▶ WHAT TO WORK ON
Copy out each of the lines below word for word, with nothing changed.

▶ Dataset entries
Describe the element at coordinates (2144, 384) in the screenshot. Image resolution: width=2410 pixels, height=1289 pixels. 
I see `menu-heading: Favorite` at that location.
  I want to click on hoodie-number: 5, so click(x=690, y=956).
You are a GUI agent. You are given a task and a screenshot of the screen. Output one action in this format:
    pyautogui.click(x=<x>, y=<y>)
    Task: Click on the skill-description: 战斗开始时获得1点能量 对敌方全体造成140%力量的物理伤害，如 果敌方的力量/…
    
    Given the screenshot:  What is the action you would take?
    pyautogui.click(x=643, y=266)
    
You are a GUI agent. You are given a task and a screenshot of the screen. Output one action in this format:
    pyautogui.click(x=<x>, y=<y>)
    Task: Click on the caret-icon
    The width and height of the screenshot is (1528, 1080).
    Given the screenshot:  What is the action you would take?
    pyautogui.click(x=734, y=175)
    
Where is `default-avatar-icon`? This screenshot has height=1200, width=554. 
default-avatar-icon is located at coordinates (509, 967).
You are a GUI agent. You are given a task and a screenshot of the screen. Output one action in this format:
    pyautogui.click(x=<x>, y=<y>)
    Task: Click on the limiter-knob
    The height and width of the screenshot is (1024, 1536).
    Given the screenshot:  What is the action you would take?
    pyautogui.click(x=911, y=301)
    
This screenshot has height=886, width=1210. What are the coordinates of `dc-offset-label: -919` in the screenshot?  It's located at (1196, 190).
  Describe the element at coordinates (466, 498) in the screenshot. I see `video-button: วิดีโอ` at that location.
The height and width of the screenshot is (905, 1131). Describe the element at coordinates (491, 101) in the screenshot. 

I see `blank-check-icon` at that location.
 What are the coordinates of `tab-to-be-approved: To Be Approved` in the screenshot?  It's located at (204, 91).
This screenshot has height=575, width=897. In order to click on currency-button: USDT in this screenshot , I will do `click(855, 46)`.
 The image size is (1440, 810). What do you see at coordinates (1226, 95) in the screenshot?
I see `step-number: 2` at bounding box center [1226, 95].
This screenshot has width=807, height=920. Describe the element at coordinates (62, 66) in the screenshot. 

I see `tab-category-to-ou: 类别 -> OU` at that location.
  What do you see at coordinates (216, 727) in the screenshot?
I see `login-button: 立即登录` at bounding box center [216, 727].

▶ FINISHED TASK
Describe the element at coordinates (2144, 384) in the screenshot. Image resolution: width=2410 pixels, height=1289 pixels. 
I see `menu-heading: Favorite` at that location.
  I want to click on hoodie-number: 5, so click(x=690, y=956).
You are a GUI agent. You are given a task and a screenshot of the screen. Output one action in this format:
    pyautogui.click(x=<x>, y=<y>)
    Task: Click on the skill-description: 战斗开始时获得1点能量 对敌方全体造成140%力量的物理伤害，如 果敌方的力量/…
    
    Given the screenshot:  What is the action you would take?
    pyautogui.click(x=643, y=266)
    
You are a GUI agent. You are given a task and a screenshot of the screen. Output one action in this format:
    pyautogui.click(x=<x>, y=<y>)
    Task: Click on the caret-icon
    The width and height of the screenshot is (1528, 1080).
    Given the screenshot:  What is the action you would take?
    pyautogui.click(x=734, y=175)
    
Where is `default-avatar-icon`? This screenshot has height=1200, width=554. 
default-avatar-icon is located at coordinates (509, 967).
You are a GUI agent. You are given a task and a screenshot of the screen. Output one action in this format:
    pyautogui.click(x=<x>, y=<y>)
    Task: Click on the limiter-knob
    The height and width of the screenshot is (1024, 1536).
    Given the screenshot:  What is the action you would take?
    pyautogui.click(x=911, y=301)
    
This screenshot has height=886, width=1210. What are the coordinates of `dc-offset-label: -919` in the screenshot?  It's located at (1196, 190).
  Describe the element at coordinates (466, 498) in the screenshot. I see `video-button: วิดีโอ` at that location.
The height and width of the screenshot is (905, 1131). Describe the element at coordinates (491, 101) in the screenshot. 

I see `blank-check-icon` at that location.
 What are the coordinates of `tab-to-be-approved: To Be Approved` in the screenshot?  It's located at (204, 91).
This screenshot has height=575, width=897. In order to click on currency-button: USDT in this screenshot , I will do `click(855, 46)`.
 The image size is (1440, 810). What do you see at coordinates (1226, 95) in the screenshot?
I see `step-number: 2` at bounding box center [1226, 95].
This screenshot has width=807, height=920. Describe the element at coordinates (62, 66) in the screenshot. 

I see `tab-category-to-ou: 类别 -> OU` at that location.
  What do you see at coordinates (216, 727) in the screenshot?
I see `login-button: 立即登录` at bounding box center [216, 727].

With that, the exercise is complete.